We usually think of distractions as coming from the world around us, but is that really the most common source? Consider the following parable, drawn from the stories of the early Desert Fathers and from monastic experience:
Sometimes there would be a rush of noisy visitors and the silence of the monastery would be shattered. This would upset the disciples; not the Master, who seemed just as content with the noise as with the silence. To his protesting disciples he said one day, “Silence is not the absence of sound, but the absence of self.”
The fact is, our greatest distraction is usually our very self. Peter Kreeft has observed, “God made eyes to see everything but themselves” (Practical Theology, p. 223). And while we sometimes must “look” inward to examine our conscience or to know our inner self, what God most often wants us to see and focus on is outside and above us. Look to the beauty of creation, the wonder of others, the magnificence of God. These are not distractions; they are often exactly what God is trying to say to us, what He is revealing to us.

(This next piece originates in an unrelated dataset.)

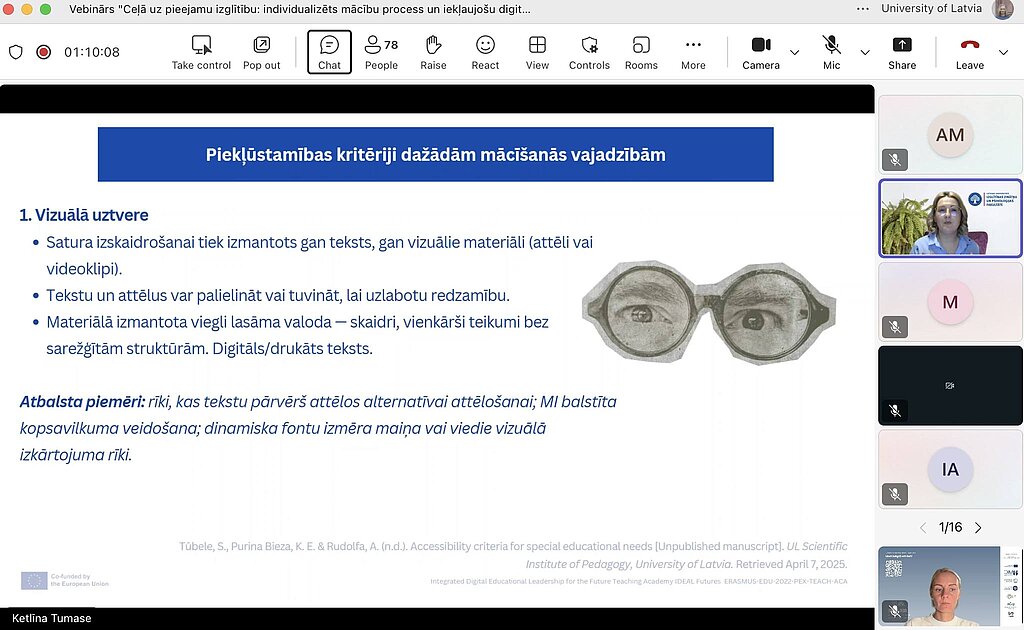Open the View layout options
1024x630 pixels.
537,52
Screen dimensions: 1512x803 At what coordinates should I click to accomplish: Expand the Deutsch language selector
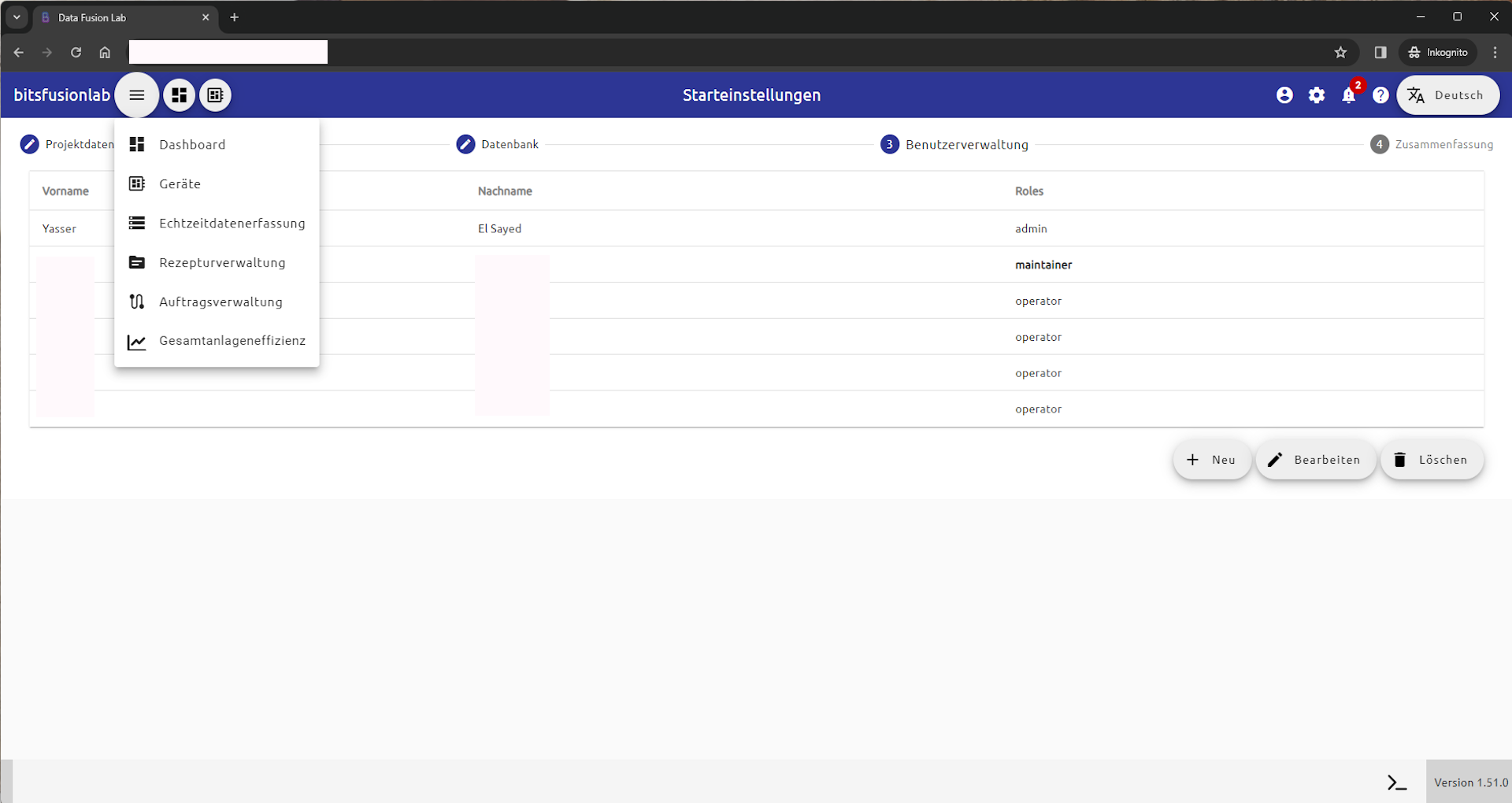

We are called to a kind of ecstasy in which we look outward and upward. The English word “ecstasy” comes from the Greek ekstasis (ek- (out) + histanai (to place or stand)), which means “standing outside yourself.”
Yes, looking outward and upward is the key. St. Thomas Aquinas makes an interesting observation regarding Mary’s astonishment at the greeting of the angel: “To a humble mind nothing is more astonishing than to hear its own excellence” (ST III, q. 30, art 3). Humility is self-forgetful and looks more to God’s glory, on vivid display outward and above.
St. Augustine described one of the essential problems of the human person as being incurvatus in se (turned in on himself). In doing so, a whole host of distractions assail us and we begin to think or say,
- I’m bored.
- I’m tired.
- What will I do next?
- What do people think of me?
- Do I fit in?
- Am I attractive enough?
- Have I “made it”?
- What does this or that have to do with me?
- What have you done for me lately?
- When will it be my turn?
- What about me?
- Why are people upsetting me? What gives them that right?
Yes, distractions like these (and myriad variations on them) swim through our mind when we are turned inward. Most of them are rooted in pride and its ugly cousin, vainglory.
But as the opening parable from the desert fathers teaches, it is the absence of self that brings true focus and serenity. Indeed, I am a witness of this, for my freest, most joyful, and most focused moments have come when I was most forgetful of myself.
- Perhaps it was watching a movie that gripped my attention and drew me outside of myself and into the plot and the lives of the characters, even if only fictional.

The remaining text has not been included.